I don't have particularly strong opinion. In my personal experience, arbitrary objects like these are pretty infrequent compared to repetitive typed objects, so it doesn't feel like something that belongs in the core yet, but maybe could be shared as a separate crate (especially since, as you noted, there are various potential implementations which could go into different crates).

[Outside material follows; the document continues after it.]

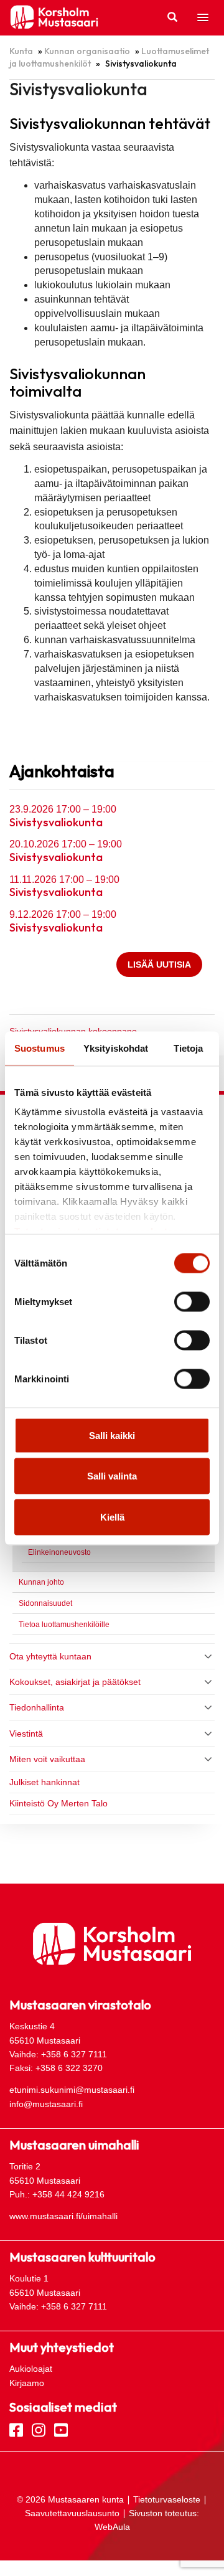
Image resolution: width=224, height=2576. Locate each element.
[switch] (192, 1301)
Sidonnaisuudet (45, 1603)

But, if most people disagree, I defer.

we can also annotate the generated struct fields with the structural tags

AFAIK these are not necessary and are the default these days, but otherwise yeah, that's a good idea too.

also support zero copy references of ArrayBuffers.

As mentioned above, this is still highly unsafe and likely won't work here.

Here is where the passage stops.